Senhor Prefeito, pelo seu perfil arrojado, confiamos que construirá seu governo na inovação assim como no cumprimento legal e na gestão democrática. Dessa forma, colocamos-nos, enquanto cidadãos, membros entidades da Sociedade Civil Organizada, à disposição para auxiliá-lo e contribuir com o processo de (re) construção e avanço dessa  estrutura de planejamento que já mostrou-se capaz, em teoria e na prática, de conduzir o município ao “desenvolvimento urbano” – físico e de mentes, com o resgate do “regime de cogestão político-administrativa com a sociedade”.
 Esse propósito legal é  que acompanharemos e fiscalizaremos,  é a nossa expectativa, são nossos votos para sua gestão.


Ana Rita Maciel
arquiteta e urbanista, , Conselheira Titular do Conselho de Arquitetura e Urbanismo – CAU/MT, Conselheira do Conselho Municipal de Desenvolvimento Estratégico – CMDE

Claudio Santos de Miranda
arquiteto e urbanista, professor e pesquisador do Departamento de Arquitetura e Urbanismo UFMT, Membro da Rede de Controle,  Presidente do Conselho de Arquitetura e Urbanismo – CAU/MT


Doriane Azevedo
arquiteta e urbanista, professora e pesquisadora do Departamento de Arquitetura e Urbanismo UFMT, membro da Diretoria do Instituto dos Arquitetos do Brasil – IAB/MT, Conselheira Suplente do Conselho de Arquitetura e Urbanismo – CAU/MT, Conselheira do Conselho Municipal de Desenvolvimento Estratégico – CMDE

José Antônio Lemos
arquiteto e urbanista, professor universitário e articulista no Diário de Cuiabá na área do desenvolvimento urbano e regional

Sindicato das Indústrias da Construção do Estado de Mato Grosso - SINDUSCON/MT  

Raul Bulhões Spinelli
arquiteto e urbanista, Vereador Municipal (1996-1999), Superintendente do Instituto de Pesquisa e Desenvolvimento Urbano (2000-2004)

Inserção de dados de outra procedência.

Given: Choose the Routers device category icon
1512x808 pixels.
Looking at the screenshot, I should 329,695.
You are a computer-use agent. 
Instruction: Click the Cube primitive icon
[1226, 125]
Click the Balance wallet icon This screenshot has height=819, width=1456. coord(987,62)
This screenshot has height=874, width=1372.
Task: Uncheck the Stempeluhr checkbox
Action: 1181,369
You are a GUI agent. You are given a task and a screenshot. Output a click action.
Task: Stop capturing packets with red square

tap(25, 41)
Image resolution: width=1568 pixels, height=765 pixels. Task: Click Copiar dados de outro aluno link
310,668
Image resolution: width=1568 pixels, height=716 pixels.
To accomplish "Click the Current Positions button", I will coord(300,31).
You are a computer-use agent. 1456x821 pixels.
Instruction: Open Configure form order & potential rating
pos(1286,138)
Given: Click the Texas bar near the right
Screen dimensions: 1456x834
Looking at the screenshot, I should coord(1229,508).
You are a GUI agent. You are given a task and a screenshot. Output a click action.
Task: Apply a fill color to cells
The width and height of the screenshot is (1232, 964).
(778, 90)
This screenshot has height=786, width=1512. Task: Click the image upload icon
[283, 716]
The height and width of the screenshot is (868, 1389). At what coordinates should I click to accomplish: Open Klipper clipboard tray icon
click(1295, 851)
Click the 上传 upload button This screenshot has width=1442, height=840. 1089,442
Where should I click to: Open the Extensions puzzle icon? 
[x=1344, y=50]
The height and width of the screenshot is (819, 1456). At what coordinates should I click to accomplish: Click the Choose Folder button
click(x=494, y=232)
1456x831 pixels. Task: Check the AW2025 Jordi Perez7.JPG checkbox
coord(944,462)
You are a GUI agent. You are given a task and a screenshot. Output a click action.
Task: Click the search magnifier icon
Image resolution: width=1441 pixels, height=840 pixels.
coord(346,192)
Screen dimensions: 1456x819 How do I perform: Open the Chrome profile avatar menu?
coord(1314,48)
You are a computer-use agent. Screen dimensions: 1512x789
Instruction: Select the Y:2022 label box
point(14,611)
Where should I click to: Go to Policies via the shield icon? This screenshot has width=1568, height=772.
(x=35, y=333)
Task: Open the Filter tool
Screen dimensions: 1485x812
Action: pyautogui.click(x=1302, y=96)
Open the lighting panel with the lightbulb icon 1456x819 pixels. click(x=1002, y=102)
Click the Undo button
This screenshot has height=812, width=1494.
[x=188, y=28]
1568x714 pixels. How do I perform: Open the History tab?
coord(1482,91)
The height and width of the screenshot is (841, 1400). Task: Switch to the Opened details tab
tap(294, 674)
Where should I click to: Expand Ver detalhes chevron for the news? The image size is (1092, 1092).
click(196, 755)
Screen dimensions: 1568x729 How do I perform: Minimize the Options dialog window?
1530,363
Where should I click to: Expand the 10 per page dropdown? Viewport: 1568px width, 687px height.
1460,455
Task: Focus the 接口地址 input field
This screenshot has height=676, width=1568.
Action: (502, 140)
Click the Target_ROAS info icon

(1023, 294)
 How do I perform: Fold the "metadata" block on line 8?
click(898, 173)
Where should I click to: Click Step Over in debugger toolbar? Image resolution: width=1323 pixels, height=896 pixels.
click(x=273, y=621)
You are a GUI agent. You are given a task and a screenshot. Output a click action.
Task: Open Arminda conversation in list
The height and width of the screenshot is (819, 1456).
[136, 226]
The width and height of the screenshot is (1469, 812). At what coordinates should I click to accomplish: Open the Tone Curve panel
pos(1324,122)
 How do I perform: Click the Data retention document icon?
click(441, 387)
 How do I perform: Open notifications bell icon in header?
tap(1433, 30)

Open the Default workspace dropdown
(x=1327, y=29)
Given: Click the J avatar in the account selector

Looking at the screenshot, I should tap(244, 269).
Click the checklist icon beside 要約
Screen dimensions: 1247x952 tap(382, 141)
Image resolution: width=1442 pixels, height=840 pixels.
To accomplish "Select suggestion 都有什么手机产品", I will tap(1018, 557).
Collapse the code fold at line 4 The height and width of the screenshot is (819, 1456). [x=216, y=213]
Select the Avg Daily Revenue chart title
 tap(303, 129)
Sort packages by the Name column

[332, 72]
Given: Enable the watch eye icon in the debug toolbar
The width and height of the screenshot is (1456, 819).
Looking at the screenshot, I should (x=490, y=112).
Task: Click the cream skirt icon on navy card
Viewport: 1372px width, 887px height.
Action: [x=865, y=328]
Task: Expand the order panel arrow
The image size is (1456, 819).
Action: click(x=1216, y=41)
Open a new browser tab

Rita De Cássia Oliveira Chiletto
arquiteta e urbanista, Secretária Adjunta da Secretaria de Planejamento Urbano e Gestão Metropolitana – SECID/MT, Q/MT, Conselheira Titular do Conselho de Arquitetura e Urbanismo – CAU/MT, Conselheira do Conselho Municipal de Desenvolvimento Estratégico – CMDE e Conselheira do Conselho Estadual das Cidades de MT

Telma Beatriz de Figueiredo Soares
arquiteta e urbanista, membro da Diretoria do Sindicado dos Arquitetos e Urbanistas – SINDARQ/MT, membro da Diretoria da Federação Nacional dos Arquitetos - FNA


A Carta foi elaborada em 14.11.2012, mas não conseguimos agendar, com os destinatários, audiência para entrega-la.